Renormalized spin wave excitations in the antiferromagnetic Heisenberg-Kondo model for heavy fermions

TL;DR

This paper develops a microscopic model to describe renormalized spin wave excitations in antiferromagnetic heavy fermion compounds, matching experimental neutron scattering data and elucidating the interplay of RKKY and Kondo interactions.

Contribution

It introduces a perturbative derivation of an effective Hamiltonian for magnons in the Heisenberg-Kondo model, linking microscopic parameters to experimental spin wave observations.

Findings

Good agreement with neutron scattering data for CeIn3

Model clarifies the influence of RKKY and Kondo couplings on magnons

Provides a framework for analyzing spin excitations in heavy fermion systems

Abstract

Recent inelastic neutron scattering experiments in CeIn3 and CePd2Si2 single crystals, measured spin wave excitations at low temperatures. These two heavy fermion compounds exhibit antiferromagnetic long-range order, but a strong competition between the Ruderman-Kittel-Kasuya-Yosida(RKKY) interaction and Kondo effect is evidenced by their nearly equal Neel and Kondo temperatures.
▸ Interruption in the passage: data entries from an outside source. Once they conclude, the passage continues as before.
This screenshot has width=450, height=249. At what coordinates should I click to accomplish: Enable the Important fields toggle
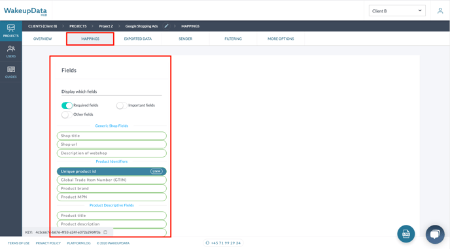122,106
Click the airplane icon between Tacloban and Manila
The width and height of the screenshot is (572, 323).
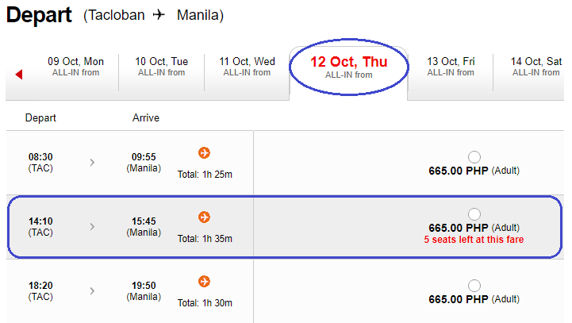159,14
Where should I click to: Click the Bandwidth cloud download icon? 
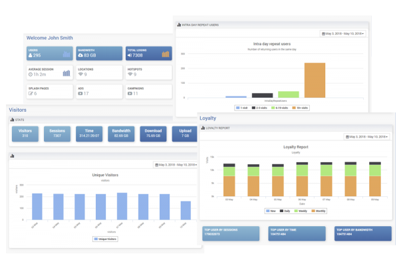[80, 55]
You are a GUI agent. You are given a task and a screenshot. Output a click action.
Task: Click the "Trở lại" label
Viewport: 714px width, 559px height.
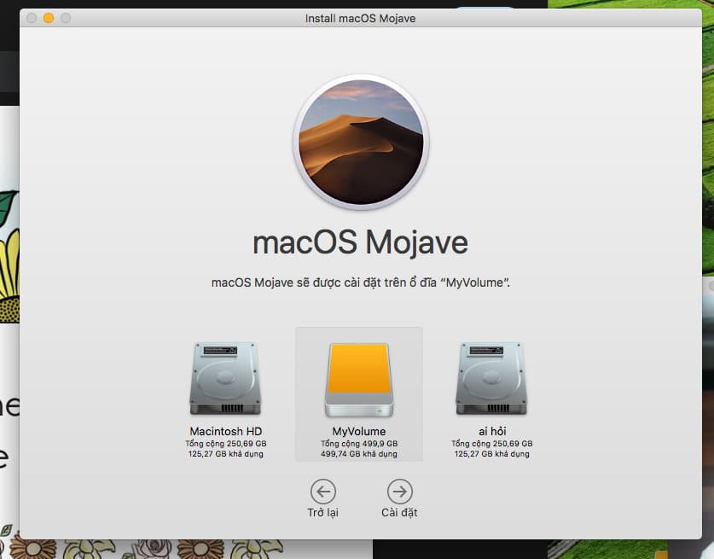[322, 513]

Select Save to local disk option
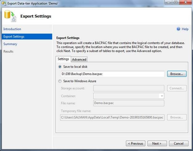60,67
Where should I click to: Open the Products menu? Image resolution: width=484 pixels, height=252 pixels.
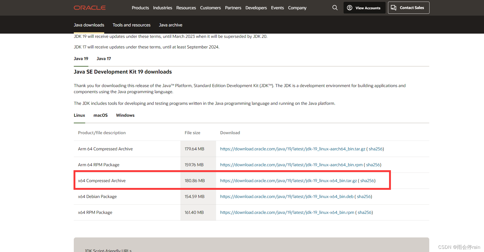coord(140,8)
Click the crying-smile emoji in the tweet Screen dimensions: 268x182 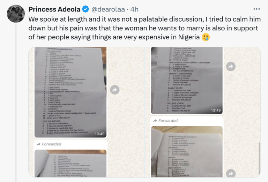coord(206,38)
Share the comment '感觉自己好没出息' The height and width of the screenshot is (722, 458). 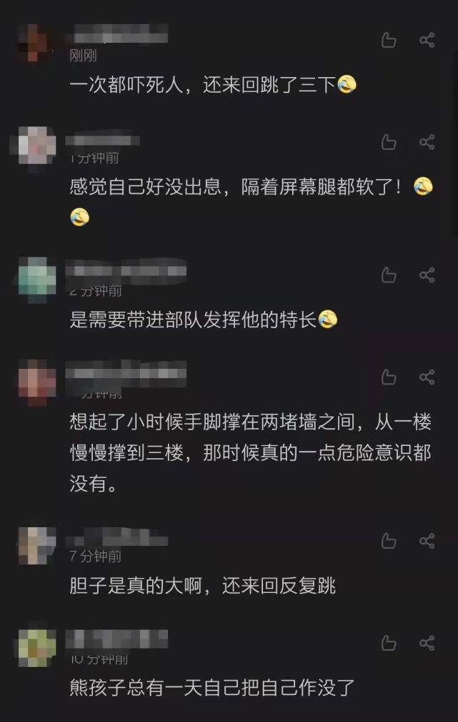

Our aim is to show how magnons such as measured in the antiferromagnetic phase of these Ce compounds, can be described with a microscopic Heisenberg-Kondo model as introduced by J.R.Iglesias, C.Lacroix and B.Coqblin, used before for studies of the non-magnetic phase. The model includes the correlated Ce-4f electrons hybridized with the conduction band, and we consider competing RKKY (Heisenberg-like J_{H}) and Kondo (J_{K}) antiferromagnetic couplings. Carrying on a series of unitary transformations, we perturbatively derive a second-order effective Hamiltonian which, projected onto the antiferromagnetic electron ground state, describes the spin wave excitations, renormalized by their interaction with correlated itinerant electrons. We numerically study how the different parameters of the model influence the renormalization of the magnons, yielding useful information for the analysis of inelastic neutron scattering experiments in antiferromagnetic heavy fermion compounds. We also compare our results with available experimental data, finding good agreement with the spin wave measurements in cubic CeIn3.